Available data>
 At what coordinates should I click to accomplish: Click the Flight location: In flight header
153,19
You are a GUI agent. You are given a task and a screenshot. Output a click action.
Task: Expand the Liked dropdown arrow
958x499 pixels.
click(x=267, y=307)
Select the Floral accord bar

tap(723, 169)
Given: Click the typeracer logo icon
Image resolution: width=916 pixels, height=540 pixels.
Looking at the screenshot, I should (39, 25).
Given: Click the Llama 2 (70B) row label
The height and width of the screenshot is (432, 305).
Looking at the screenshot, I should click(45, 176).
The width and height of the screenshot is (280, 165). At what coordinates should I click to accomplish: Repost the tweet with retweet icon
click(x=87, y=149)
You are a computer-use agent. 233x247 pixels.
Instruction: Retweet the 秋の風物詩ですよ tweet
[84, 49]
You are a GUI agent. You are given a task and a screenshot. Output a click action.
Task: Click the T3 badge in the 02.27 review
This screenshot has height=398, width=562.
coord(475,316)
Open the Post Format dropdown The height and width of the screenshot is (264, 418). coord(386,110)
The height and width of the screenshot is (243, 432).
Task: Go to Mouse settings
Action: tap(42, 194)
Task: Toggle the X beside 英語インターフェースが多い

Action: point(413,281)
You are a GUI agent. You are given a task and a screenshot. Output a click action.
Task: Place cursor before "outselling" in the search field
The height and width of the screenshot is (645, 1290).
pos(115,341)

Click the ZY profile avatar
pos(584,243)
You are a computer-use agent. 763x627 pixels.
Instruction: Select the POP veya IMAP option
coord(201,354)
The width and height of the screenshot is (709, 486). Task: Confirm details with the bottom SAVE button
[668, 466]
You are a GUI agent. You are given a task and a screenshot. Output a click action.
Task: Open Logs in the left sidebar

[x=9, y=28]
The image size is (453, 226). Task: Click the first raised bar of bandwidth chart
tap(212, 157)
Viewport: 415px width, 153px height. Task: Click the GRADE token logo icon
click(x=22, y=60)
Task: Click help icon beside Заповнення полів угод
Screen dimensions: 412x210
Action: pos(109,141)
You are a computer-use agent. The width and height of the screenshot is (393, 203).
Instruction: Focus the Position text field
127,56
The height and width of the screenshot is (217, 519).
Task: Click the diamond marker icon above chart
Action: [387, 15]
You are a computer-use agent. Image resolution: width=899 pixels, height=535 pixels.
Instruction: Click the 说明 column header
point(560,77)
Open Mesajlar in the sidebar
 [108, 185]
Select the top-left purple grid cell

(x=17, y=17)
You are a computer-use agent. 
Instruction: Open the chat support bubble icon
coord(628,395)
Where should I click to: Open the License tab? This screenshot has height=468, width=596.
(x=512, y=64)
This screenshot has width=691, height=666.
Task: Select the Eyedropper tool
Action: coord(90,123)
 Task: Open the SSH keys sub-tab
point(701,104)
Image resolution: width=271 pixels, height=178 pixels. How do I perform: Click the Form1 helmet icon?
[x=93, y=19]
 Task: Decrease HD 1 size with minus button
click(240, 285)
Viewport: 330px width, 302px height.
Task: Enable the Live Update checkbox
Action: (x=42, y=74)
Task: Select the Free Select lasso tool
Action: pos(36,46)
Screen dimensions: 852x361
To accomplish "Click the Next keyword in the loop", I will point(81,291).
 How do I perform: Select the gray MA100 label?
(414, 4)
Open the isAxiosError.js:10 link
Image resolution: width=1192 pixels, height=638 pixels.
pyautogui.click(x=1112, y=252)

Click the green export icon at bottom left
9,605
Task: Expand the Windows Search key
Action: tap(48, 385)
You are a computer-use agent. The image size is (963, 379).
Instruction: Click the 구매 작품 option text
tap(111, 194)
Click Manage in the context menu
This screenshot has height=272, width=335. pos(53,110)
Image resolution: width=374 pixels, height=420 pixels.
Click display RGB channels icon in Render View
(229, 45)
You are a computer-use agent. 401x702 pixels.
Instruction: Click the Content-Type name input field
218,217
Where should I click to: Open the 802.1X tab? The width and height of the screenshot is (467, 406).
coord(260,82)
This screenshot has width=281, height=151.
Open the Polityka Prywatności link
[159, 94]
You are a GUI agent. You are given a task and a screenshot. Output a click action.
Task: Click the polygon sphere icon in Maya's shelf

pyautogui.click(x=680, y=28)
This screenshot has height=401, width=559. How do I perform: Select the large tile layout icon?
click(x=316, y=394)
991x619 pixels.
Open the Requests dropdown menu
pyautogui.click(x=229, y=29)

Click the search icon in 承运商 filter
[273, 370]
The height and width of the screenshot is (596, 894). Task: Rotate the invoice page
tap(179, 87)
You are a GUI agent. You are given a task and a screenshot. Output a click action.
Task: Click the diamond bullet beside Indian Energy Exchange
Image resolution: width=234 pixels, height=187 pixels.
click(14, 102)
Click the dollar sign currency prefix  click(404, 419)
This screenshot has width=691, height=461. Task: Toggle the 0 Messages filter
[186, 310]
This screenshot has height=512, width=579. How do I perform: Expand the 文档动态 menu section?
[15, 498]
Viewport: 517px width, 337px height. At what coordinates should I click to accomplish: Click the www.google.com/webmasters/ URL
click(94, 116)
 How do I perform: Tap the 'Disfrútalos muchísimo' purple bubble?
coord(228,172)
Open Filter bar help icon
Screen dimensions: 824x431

Instructions to follow> Give the number of lines in the listing that contain the string "computer". Write nothing else.

Solution below> 7